At 10:30 on a Sunday morning in an Irish pub, there’s nowhere left to sit. Most of Molly Malone’s capacity crowd is there for a viewing party to cheer on Damaris Phillips, whose Food Network cooking program is moments away from premiering across the country. As her TV lead-in, the polarizing but undeniably popular Guy Fieri, winds down, her friends, family and fans chatter loudly to one another in the spirit of communal togetherness Phillips often promotes. But the bar’s TVs have been muted, and as Phillips’ show, “Southern at Heart,” begins, her message is being lost on the very people who went out of their way to see it in her presence. Being one part TV-star-in-training and two parts natural ham, Phillips saves her moment by drawing the crowd’s attention toward her and narrating her show live. “So, here I am,” she begins, raising her voice above the din, “sayin’ somethin’ real clever …” A suddenly focused bartender lunges for the remote and turns the volume up so TV Damaris can be heard, and the real-life, somewhat tired chef relaxes again, as the crowd applauds.

“Southern at Heart” is the result of a pilot Phillips presented during her time competing on “Food Network Star,” a series designed not only to entertain but also, and more importantly to the bottom line, to find the cable channel’s next breakout star — like Fieri, winner of season two.
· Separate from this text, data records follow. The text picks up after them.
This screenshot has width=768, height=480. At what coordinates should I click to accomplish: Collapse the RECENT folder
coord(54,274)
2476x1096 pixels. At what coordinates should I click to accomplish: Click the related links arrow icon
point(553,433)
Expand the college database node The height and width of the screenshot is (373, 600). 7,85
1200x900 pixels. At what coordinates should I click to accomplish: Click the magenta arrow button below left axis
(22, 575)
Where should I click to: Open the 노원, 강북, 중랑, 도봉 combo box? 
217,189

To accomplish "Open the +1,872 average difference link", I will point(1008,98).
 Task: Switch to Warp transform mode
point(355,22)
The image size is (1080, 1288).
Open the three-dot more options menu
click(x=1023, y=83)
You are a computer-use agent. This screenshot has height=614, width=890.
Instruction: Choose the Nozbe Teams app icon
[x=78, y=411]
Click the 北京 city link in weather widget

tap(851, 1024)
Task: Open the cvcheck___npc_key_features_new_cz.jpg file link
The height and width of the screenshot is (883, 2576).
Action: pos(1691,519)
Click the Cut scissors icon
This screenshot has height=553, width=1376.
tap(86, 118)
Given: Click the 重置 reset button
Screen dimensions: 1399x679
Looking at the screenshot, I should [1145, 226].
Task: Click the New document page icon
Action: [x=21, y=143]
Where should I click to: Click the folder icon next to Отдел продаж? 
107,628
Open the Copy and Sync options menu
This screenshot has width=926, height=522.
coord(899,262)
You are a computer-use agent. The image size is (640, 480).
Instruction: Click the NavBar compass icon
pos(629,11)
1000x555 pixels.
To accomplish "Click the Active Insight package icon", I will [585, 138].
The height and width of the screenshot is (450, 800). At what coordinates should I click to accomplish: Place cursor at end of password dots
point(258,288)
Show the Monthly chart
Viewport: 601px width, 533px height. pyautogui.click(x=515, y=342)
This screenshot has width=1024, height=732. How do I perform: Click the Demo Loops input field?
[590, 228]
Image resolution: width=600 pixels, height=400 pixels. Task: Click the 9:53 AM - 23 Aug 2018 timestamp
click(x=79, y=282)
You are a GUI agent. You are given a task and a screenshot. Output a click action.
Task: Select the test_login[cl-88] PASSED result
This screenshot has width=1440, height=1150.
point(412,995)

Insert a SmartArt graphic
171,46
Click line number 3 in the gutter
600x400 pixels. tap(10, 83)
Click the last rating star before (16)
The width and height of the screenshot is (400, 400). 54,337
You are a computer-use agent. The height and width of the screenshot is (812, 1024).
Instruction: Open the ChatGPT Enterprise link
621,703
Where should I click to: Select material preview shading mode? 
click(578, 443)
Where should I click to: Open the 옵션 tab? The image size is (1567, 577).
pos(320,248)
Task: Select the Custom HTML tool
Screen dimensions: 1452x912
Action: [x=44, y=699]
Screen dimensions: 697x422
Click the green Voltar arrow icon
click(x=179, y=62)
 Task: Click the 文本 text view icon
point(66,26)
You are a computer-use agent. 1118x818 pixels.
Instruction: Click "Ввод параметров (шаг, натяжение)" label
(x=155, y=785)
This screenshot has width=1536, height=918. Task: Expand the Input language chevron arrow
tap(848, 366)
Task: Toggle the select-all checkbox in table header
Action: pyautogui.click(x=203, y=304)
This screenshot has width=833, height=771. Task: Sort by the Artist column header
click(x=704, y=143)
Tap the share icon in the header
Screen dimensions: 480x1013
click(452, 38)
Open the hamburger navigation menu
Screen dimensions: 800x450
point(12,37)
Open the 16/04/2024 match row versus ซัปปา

But nine seasons have aired now, and he remains the only true star to emerge from the competition. Phillips stumbled early in her 11-episode season. Going in, she “didn’t do a lot of preparing — which is pretty evident in episodes one, two, three and four,” she says now.

The show she wanted to make, if she were to win “FNS,” was originally called “Eat, Date, Love.” It would show Phillips teaching men “who are not real competent in the kitchen,” as she calls it, how to “win a woman’s heart” with food. What the show became is similar, but now expanded to “not just guys that are dating, but for guys who have been married ... Or, maybe their wife is getting ready to have a baby. So it’s different stages, and different places in relationships, but still trying to connect with their partner and show their partner how much they mean to them, to make their life better, using food.”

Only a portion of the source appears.